16/09/2007 - 24ª Domenica T. O. - anno C
Iª lettura Es 32,7-11.13-14 dal Salmo 50 IIª lettura 1Tm 1,12-17 Vangelo Lc 15,1-32

Durante la celebrazione eucaristica ha un posto importante la preghiera che Gesù ci ha insegnato, il "Padre nostro"! Questa è la preghiera per eccellenza; si potrebbe quasi dire che è l'unica preghiera, quella cui devono conformarsi tutte le altre. Che cos'è la preghiera per il cristiano? Per che motivo e a quale scopo egli prega? Quando è utile pregare? Bisogna pregare anche quando non veniamo esauditi? Abbiamo sempre molte domande a riguardo della preghiera: e io non sono certamente in grado di rispondere a tutte. I miei peccati mi impediscono di parlare della preghiera in modo profondo ed esauriente, tuttavia ritengo mio dovere almeno cominciare. Chi ama molto il Signore e chi è compenetrato profondamente di lui potrà completare! Gli apostoli, da buoni ebrei, erano capaci di pregare: recitavano i salmi sia nella sinagoga che in casa. Essi però, vedendo Gesù pregare, lo hanno interrogato: "Maestro, insegnaci a pregare"! Essi si erano accorti che il modo di pregare di Gesù era nuovo. E Gesù ha risposto alla loro domanda donando il "Padre nostro"! Da quel momento essi hanno compreso che la preghiera del credente in Gesù è differente dalla preghiera degli altri, soprattutto dei pagani. Quando essi hanno dovuto esprimersi in greco, lingua di pagani, si sono sentiti in dovere di coniare una parola nuova per esprimere il pregare cristiano. La parola usata dagli evangelisti non ha più il significato inteso dai pagani, cioè domandare per ottenere da Dio cose che l'uomo non riesce a darsi da solo. Per Gesù, e quindi per i cristiani, pregare è protendersi verso Dio per godere della sua presenza, desiderare di immergersi in lui, di essere trasformati. I cristiani quindi sanno che la preghiera non li lascia così come sono, anzi, essi stessi desiderano che avvenga in loro qualche cambiamento, perché desiderano crescere verso la statura di Gesù, figlio che offre se stesso a compiere la sapienza del Padre.

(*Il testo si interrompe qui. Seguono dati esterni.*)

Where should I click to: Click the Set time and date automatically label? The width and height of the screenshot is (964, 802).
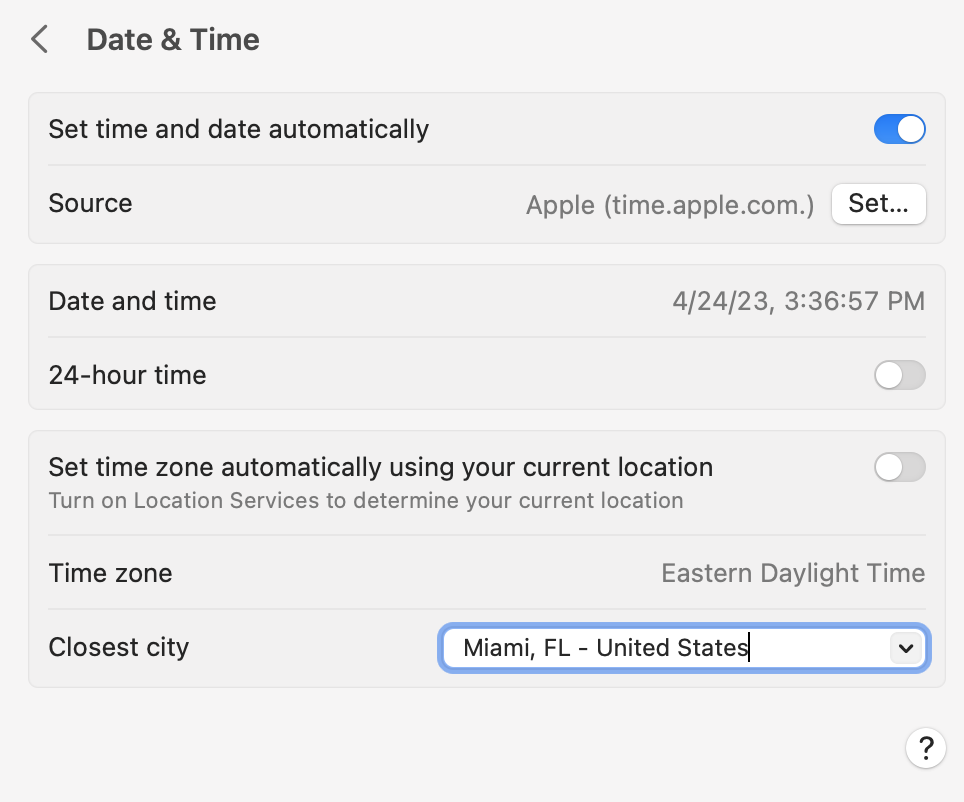pyautogui.click(x=238, y=130)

La realtà e la gravità del peccato sembra essere il tema delle letture di cui oggi ci fa dono il Signore. Ci viene presentato il peccato del popolo d'Israele, quello dell'apostolo e quello di tutti gli uomini. Il peccato è una realtà molto grave, ma non è senza rimedio. Il popolo d'Israele si è fatto un dio a proprio piacere, facile da seguire, e così ha abbandonato tutte le indicazioni sapienti dell'unico vero Dio. In tal modo il popolo ritiene di essere religioso, pur avendo abbandonato colui che li ha salvati dalla schiavitù egiziana e accompagnati alla libertà. Questo peccato è tanto grave, che Dio decide di lasciare il popolo a se stesso, salvando solo Mosè, rimasto fedele. È proprio Mosè a intercedere per la salvezza: egli chiede a Dio di non ritirare le promesse fatte ai padri Abramo Isacco e Giacobbe. E Dio, grazie alla preghiera di Mosè e al ricordo delle sue promesse, guarda ancora con benevolenza il popolo infedele!

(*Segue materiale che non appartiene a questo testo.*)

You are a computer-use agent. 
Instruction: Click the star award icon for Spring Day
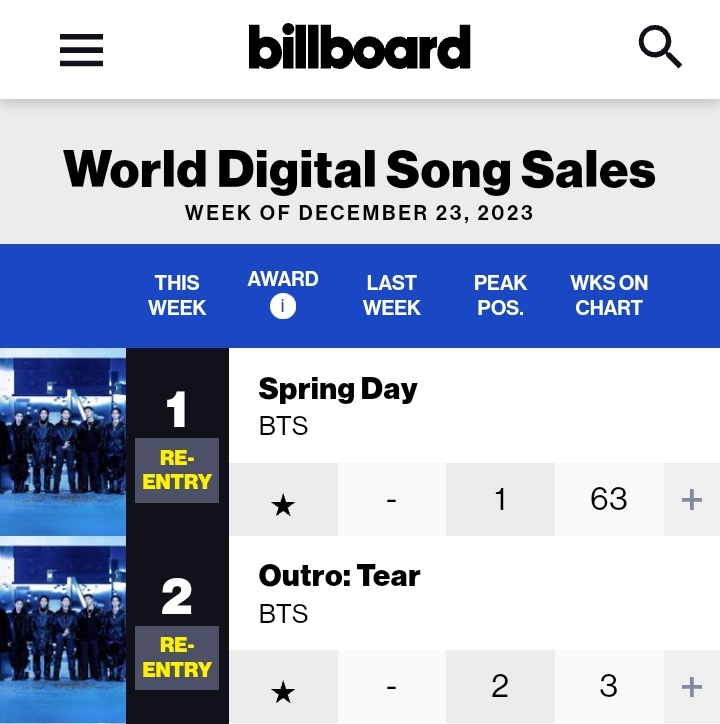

La benevolenza di Dio si è manifestata ancora inaspettatamente e in modo insuperabile nella vita di Paolo. Egli non solo rifiutava il Figlio di Dio bestemmiandolo, ma anche perseguitava la Chiesa. Dio ha avuto misericordia di lui, e in questo modo ha avuto misericordia di tutta la Chiesa e di tutto il mondo. La benevolenza usata verso di lui infatti diventa benedizione per tutti quelli che tramite lui ascoltano il vangelo. Il persecutore della Chiesa, diventando discepolo di Gesù, ha ricevuto da lui la missione di annunciare, con la vita e con la parola, che Gesù è venuto per i peccatori, per salvarli. Egli si ritiene il peggior peccatore, colui che ha maggiormente bisogno di salvezza. E gli altri peccatori, chi sono? Ci sono davvero ancora dei peccatori in questo mondo? E Dio cosa pensa di loro?
A queste domande risponde Gesù con le sue parabole. Tutti gli uomini sono peccatori. Questo è ciò che vede Gesù. Non tutti sono peccatori allo stesso modo, ma tutti gli uomini accontentano se stessi e i propri interessi invece di contemplare il Padre e accontentare i suoi desideri, che sono gioia per noi. C'è chi è peccatore perché si allontana esplicitamente da Dio e dalla comunione con lui, e c'è chi è peccatore pur restando apparentemente vicino a lui. Tutti devono esaminarsi, tutti devono confrontarsi con l'amore del Padre. Accolgo di essere amato da lui? Accetto che egli ami i miei fratelli? Rispondo all'amore che egli ha per me? Partecipo all'amore che egli riversa sugli altri? Il figlio prodigo e suo fratello ci rappresentano tutti. Tutti abbiamo bisogno di fare ritorno alla casa e al cuore del Padre per poter vivere la gioia e diventare motivo di gioia. Tutti siamo peccatori, ma nessuno è talmente peccatore che non possa ritornare e non possa diventare la gioia di Dio!
Per quanto io o tu siamo peccatori, il Padre ci attende come il pastore desidera ardentemente ritrovare la pecora perduta, per far festa quando la ritrova. Noi però non siamo animali che seguono un istinto, noi abbiamo una volontà, e questa deve umiliarsi per ritrovare la strada del ritorno. Noi abbiamo una coscienza che ci dice che è colpa nostra se abbiamo abbandonato l'amore del nostro Dio, e abbiamo una memoria che ci dice che nella casa del Padre c'è pane e c'è affetto, libertà e comunione. Il Padre rispetta la nostra libertà e attende la nostra libera decisione. Ci aspetta con un cuore pronto a far festa, con le mani protese ad abbracciarci non appena ci vede ritornare!